Le propos du Général de Gaulle était simple et doit évidemment être perçu avec tout le recul nécessaire dans la situation actuelle : la Russie et l'Allemagne sont des alliés naturels, puisqu'ensemble ils peuvent dominer l'Europe centrale, ce qu'aucun ne pourrait faire sans l'autre. Une réalité qui ne s'est pas réellement démentie, jusqu'à la guerre en Ukraine du moins. Et ce faisant, ils marginalisent l'Europe occidentale, et en particulier la France, qui a toujours été la victime de l'entente germano-russe, en particulier en 1871 et en 1940, les pires désastres de l'histoire moderne de notre pays. Mais non pas la première victime : la Pologne, ne disposant pas des murailles naturelles (les Pyrénées, les Alpes, le Jura et les Vosges) de la France, finit au XVIIIe siècle par succomber à la tenaille russo-allemande.

En dépit d'une éclipse séculaire, l'identité du pays est demeurée suffisamment vive pour qu'il renaisse, dans la douleur, au siècle dernier. Elle se manifeste, depuis, par une défense jalouse de sa singularité en Europe, son irascibilité devant toute volonté de lui dicter sa politique interne, cause de nombreuses frictions depuis plusieurs années. Force est de constater que, dans le cadre de ces tensions, la France fait encore trop souvent l'erreur de s'aligner sur les positions allemandes contre le vieil ami polonais.

En effet, il est difficile de ne pas voir, dans le jeu européen actuel, et spécifiquement depuis l'éclatement de la guerre en Ukraine, combien les permanences stratégiques ont pesé et ramené progressivement, durant les trente dernières années, de dangereux déséquilibres contre lesquels nous devrions être prévenus.

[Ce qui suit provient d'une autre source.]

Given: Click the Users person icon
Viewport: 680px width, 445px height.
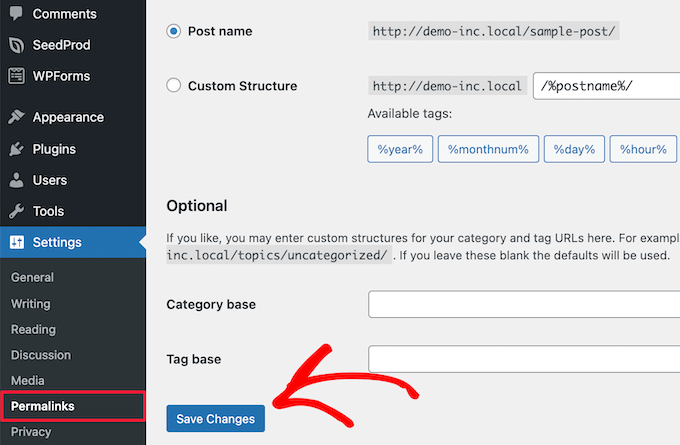Looking at the screenshot, I should tap(16, 180).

Un rapprochement stratégique à opérer...

La chute de l'URSS et la réunification allemande ont ramené un équilibre entre la Russie et l'Allemagne, duquel est sorti un nouveau partenariat : par son accouplement gazier avec la Russie, l'Allemagne a obtenu une profondeur stratégique qui lui a permis d'asseoir sa domination sur l'économie européenne, laquelle a produit une domination des esprits : en France, les élites sont devenues fascinées par les choix stratégiques allemands et n'ont eu de cesse de les imiter, peu important l'inadéquation de ces choix aux spécificités géostratégiques françaises. Par cette imitation malvenue et maladroite de la puissance allemande, les élites françaises ont voulu se convaincre qu'elles gouvernaient encore l'Europe alors que la France y est marginalisée, comme à l'occasion des précédents rapprochements germano-russes.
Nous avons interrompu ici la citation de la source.